È questo il senso delle dichiarazioni rilasciate dal ministro dell’Istruzione e del Merito, Giuseppe Valditara, nel replicare, prima di intervenire al Meeting di Rimini, ai cronisti che gli chiedevano se fossero state indicate delle linee guida, agli istituti scolastici, in merito al divieto di utilizzare gli smartphone durante le lezioni.
“Non si porta il cellulare a scuola”, ha risposto seccamente il titolare del dicastero bianco di Viale Trastevere. Valditara ha quindi sottolineato che questa cosa “le scuole sono bravissime a gestirla“.
Una dichiarazione che sembra anche volere impegnare le scuole nel fornire sin da subito (con il supporto degli organi collegiali) indicazioni pratiche di attuazione delle “stretta” ulteriore sullo stop agli smartphone a scuola, così da agevolare i comportamenti del personale scolastico e, soprattutto, di alunni e famiglie.
A questo punto, come abbiamo avuto modo di scrivere in questi giorni, l’attenzione si sposta tutta “sulle azioni che le scuole superiori sono chiamate a mettere in campo per dare seguito al divieto”.
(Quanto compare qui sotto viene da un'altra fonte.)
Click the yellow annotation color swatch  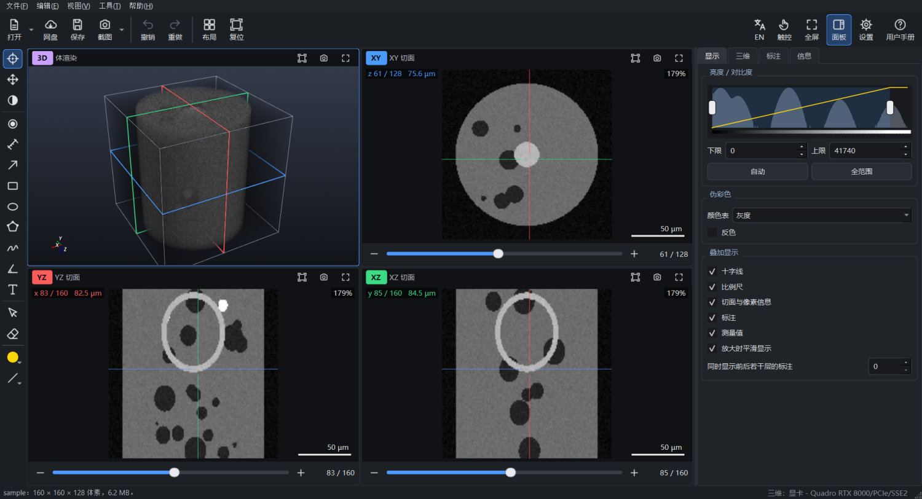point(12,357)
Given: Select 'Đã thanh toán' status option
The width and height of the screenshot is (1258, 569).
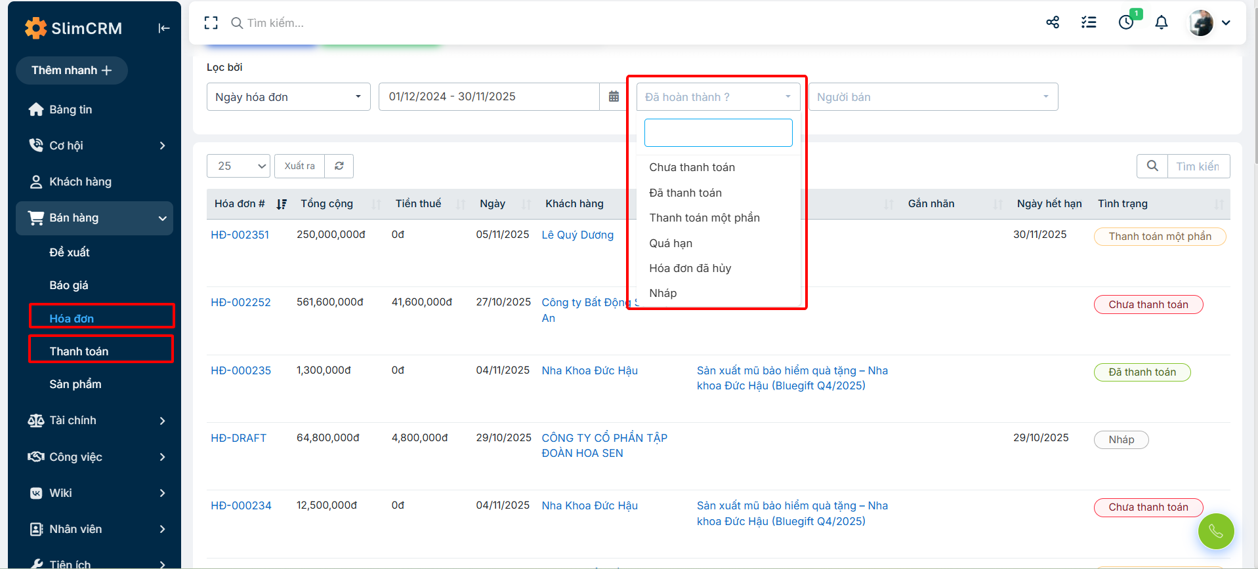Looking at the screenshot, I should (685, 193).
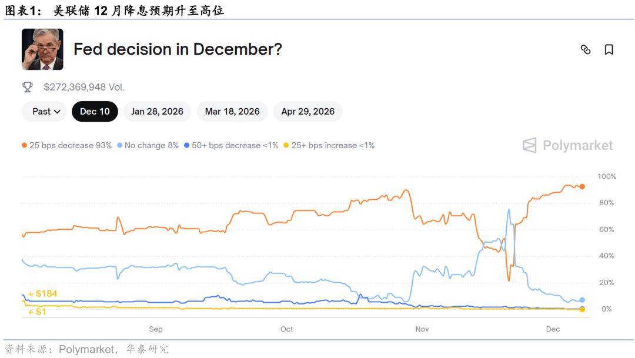635x358 pixels.
Task: Toggle the 50+ bps decrease legend series
Action: tap(231, 145)
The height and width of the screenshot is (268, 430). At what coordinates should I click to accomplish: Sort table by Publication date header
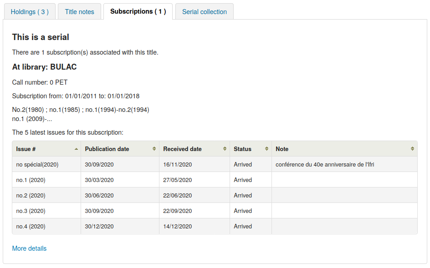(107, 149)
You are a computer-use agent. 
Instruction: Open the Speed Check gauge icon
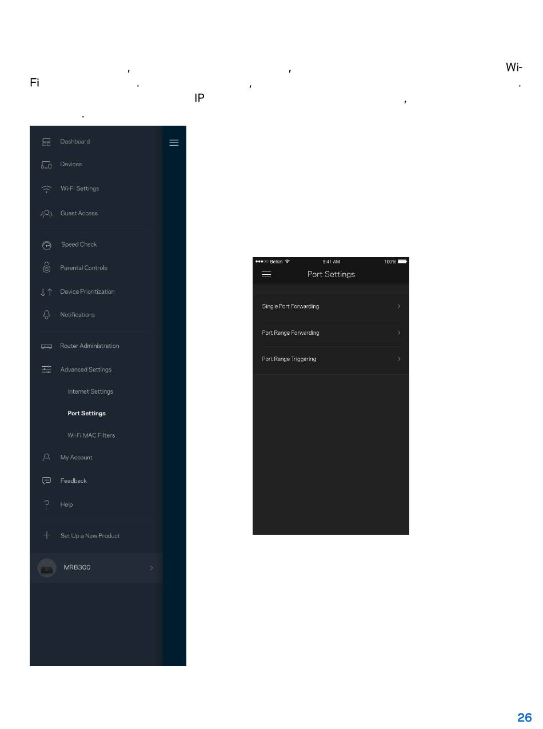(47, 245)
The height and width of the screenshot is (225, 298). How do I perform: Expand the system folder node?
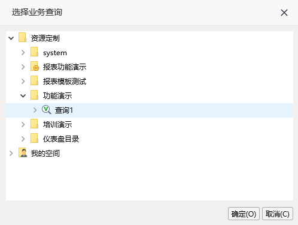pos(23,52)
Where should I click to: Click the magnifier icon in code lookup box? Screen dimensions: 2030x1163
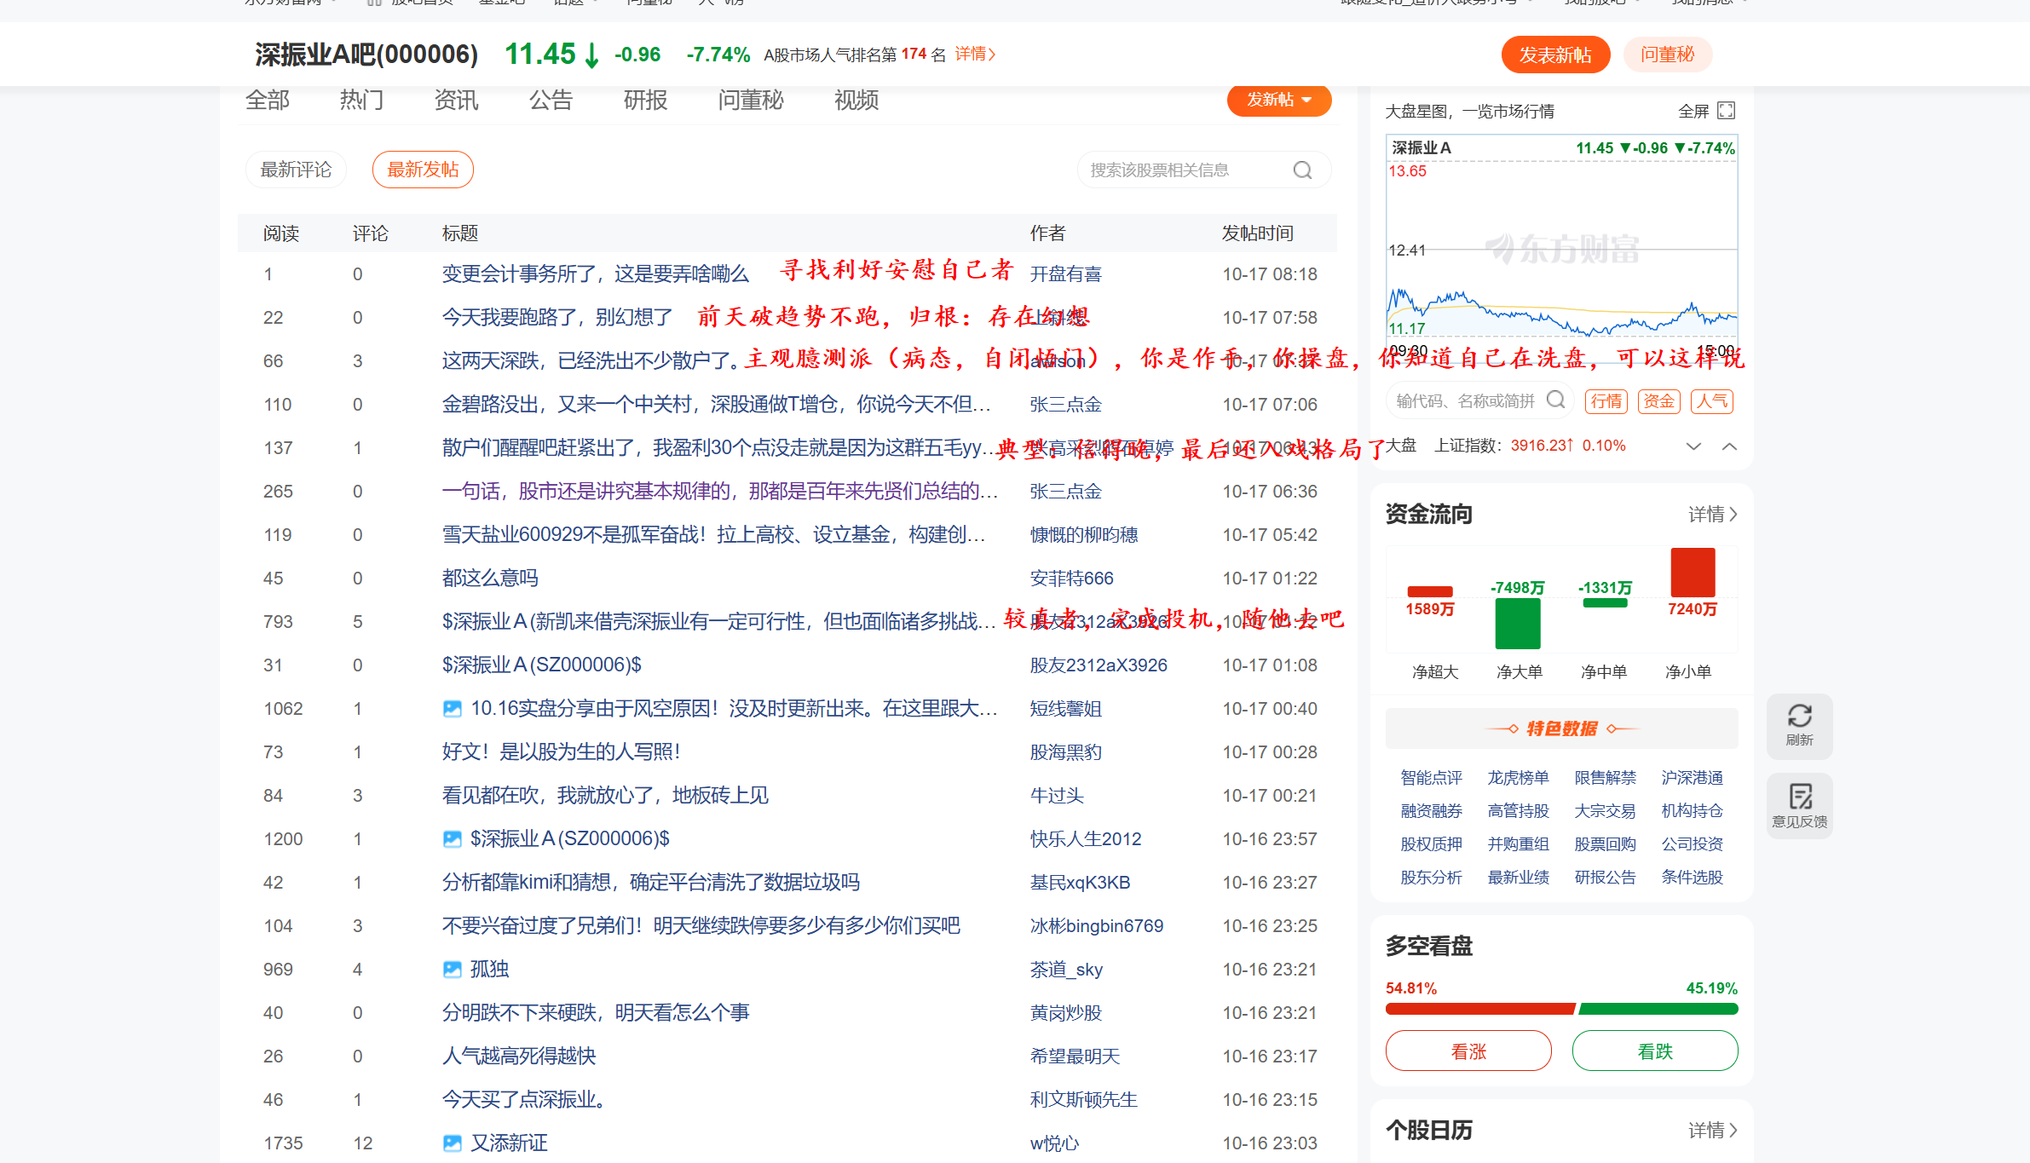pos(1555,400)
In particolare, le scuole sono chiamate a rendere esecutiva la parte della Circolare ministeriale che assegna ad ogni scuola il compito di “aggiornare i propri regolamenti e il patto di corresponsabilità educativa prevedendo per gli studenti del secondo ciclo di istruzione il divieto di utilizzo dello smartphone durante l’orario scolastico anche a fini didattici, nonché specifiche sanzioni disciplinari per coloro che dovessero contravvenire a tale divieto. È rimessa all’autonomia scolastica l’individuazione delle misure organizzative atte ad assicurare il rispetto del divieto in questione”.
Infine, è bene ricordare che la Circolare del Ministero non impone di vietare di portare a scuola gli smartphone: ciò che si vieta (con le eccezioni riportate) è l’utilizzo, non il possesso dello strumento.